## WORK TO BE COMPLETED:
Convert the items below into a two-column CSV with the header columns "prompt" and "target" and one row per item, putting each item's text and its answer in separate quoted fields and replacing line breaks with spaces. Leave the pictures out.

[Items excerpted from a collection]
━━━━━━

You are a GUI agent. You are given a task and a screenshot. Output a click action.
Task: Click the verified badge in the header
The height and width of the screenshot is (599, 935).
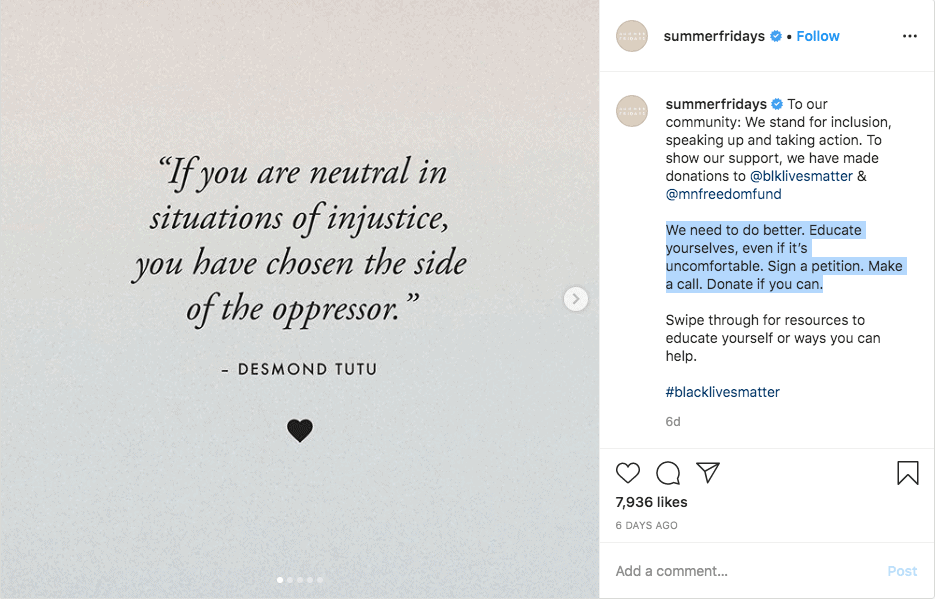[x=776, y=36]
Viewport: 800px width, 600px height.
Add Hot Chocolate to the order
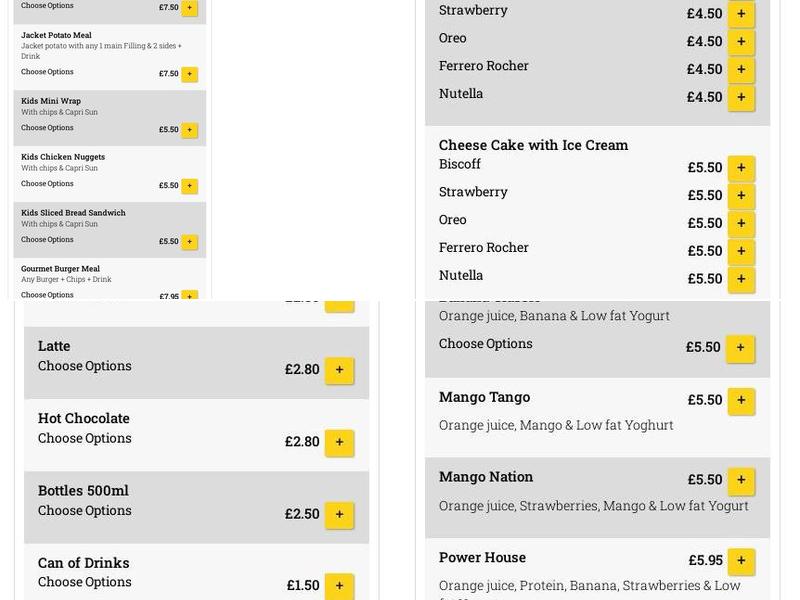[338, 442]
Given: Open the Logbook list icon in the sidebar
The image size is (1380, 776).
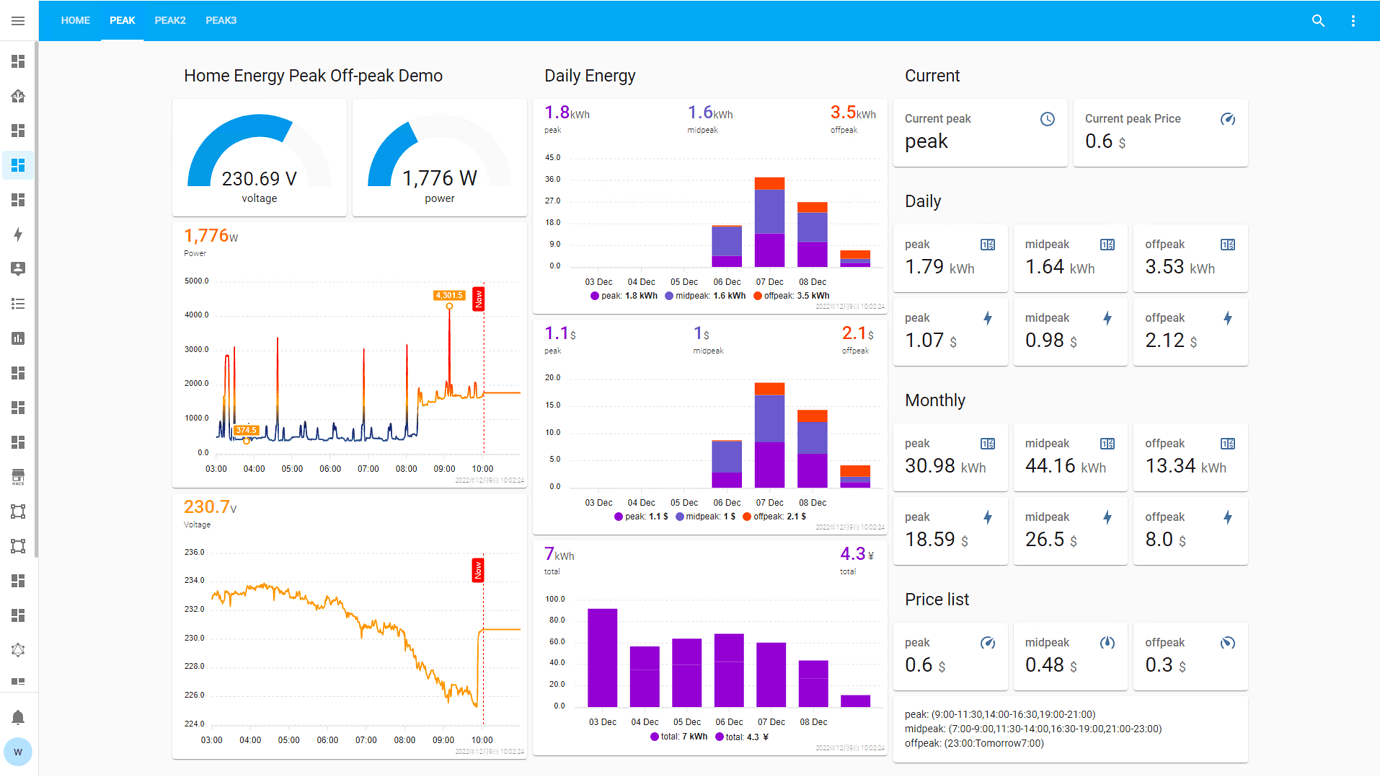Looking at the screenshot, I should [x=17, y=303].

━━━━━━

## WRITTEN SOLUTION:
prompt,target
"You are a GUI agent. You are given a task and a screenshot. Output a click action. Task: Click the verified badge in the header The height and width of the screenshot is (599, 935).","[x=776, y=36]"
"Viewport: 800px width, 600px height. Add Hot Chocolate to the order","[338, 442]"
"Given: Open the Logbook list icon in the sidebar The image size is (1380, 776).","Looking at the screenshot, I should [x=17, y=303]."